Quiz
- Type: Public
- Traded as: LSE: QUIZ
- Industry: Fast fashion
- Founded: 1993; 33 years ago
- Founder: Tarak Ramzan
- Defunct: June 21, 2026
- Fate: Administration
- Headquarters: Glasgow, Scotland, UK
- Number of locations: 300 (2017)
- Key people: Tarak Ramzan (CEO) Peter Cowgill (Independent Non-executive Chairman)
- Website: quizclothing.co.uk quizgroup.co.uk

= Quiz (clothing) =

UK Clothing retailer

Quiz was a British clothing retailer headquartered in Glasgow, Scotland.

==History==
It was founded in 1993 in Scotland.

In 2017 the company became public and floated on the London Stock Exchange. Its chairman is Peter Cowgill. In 2017, it was valued at £245 million.

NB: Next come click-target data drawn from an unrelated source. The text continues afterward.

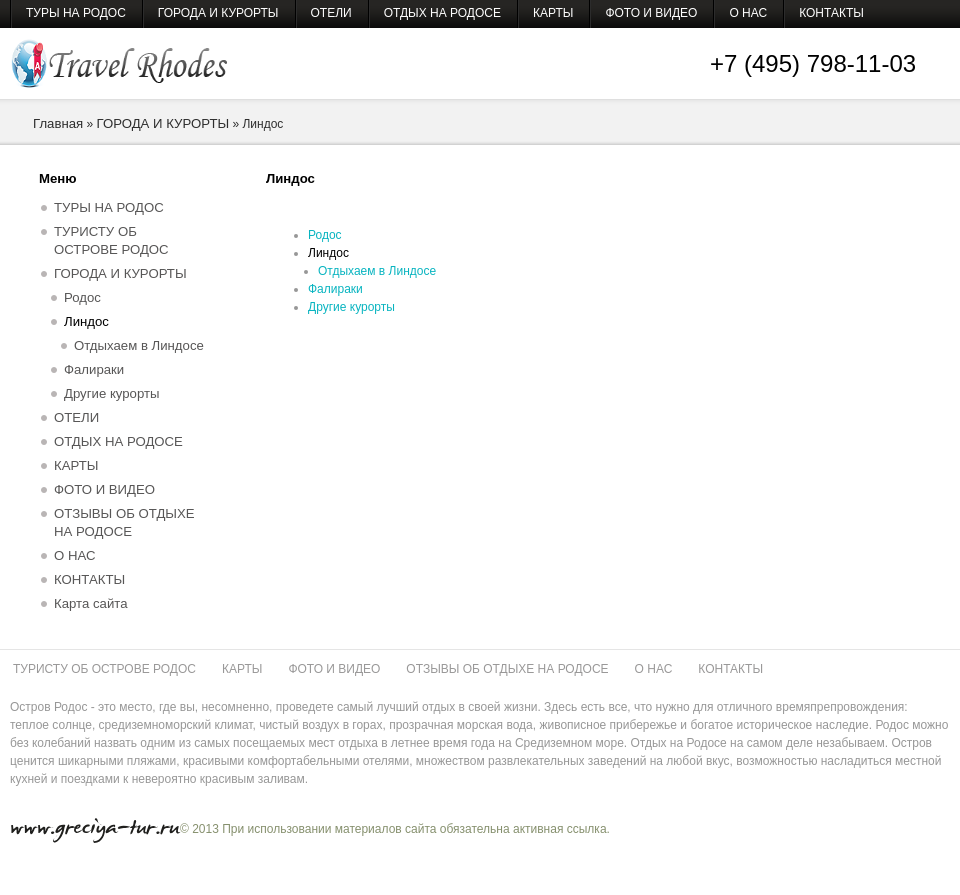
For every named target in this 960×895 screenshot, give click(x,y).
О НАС (748, 13)
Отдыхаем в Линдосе (377, 271)
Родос (325, 235)
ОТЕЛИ (331, 13)
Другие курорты (351, 307)
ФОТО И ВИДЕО (651, 13)
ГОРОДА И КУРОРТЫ (218, 13)
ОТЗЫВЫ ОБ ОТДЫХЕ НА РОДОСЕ (124, 522)
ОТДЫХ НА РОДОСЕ (442, 13)
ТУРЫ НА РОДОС (76, 13)
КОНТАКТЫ (831, 13)
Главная (58, 123)
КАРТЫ (553, 13)
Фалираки (335, 289)
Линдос (328, 253)
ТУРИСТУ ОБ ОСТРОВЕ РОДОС (111, 240)
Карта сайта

In June 2020, Quiz announced plans to put its 82 UK and Ireland branches into administration before buying them back, allowing it to renegotiate rents. The move meant 93 jobs would be cut.

On 20 February 2025, it was announced that around 200 jobs are to be lost as Quiz entered administration once again. Five shops are to close across Ireland (in Athlone, Derry, Enniskillen, Newbridge and Tallaght), with its shop in Newry and its concessions in Carlow, Drogheda, Mullingar and Portlaoise to remain in operation. The troubled retail group had been scrambling to secure its future after warning it could run out of cash in the first few months of 2025. The company, which, as of February 2025, runs 62 stores and 47 concessions across the UK, has appointed insolvency practitioner Teneo as administrator to its wholly owned subsidiary, Zandra Retail Limited. Following the appointment of administrators, Orion Retail Limited, another subsidiary of the Company, has agreed to immediately acquire 42 stores operated by Zandra. The chain went into administration again less than a year later on 5 February 2026.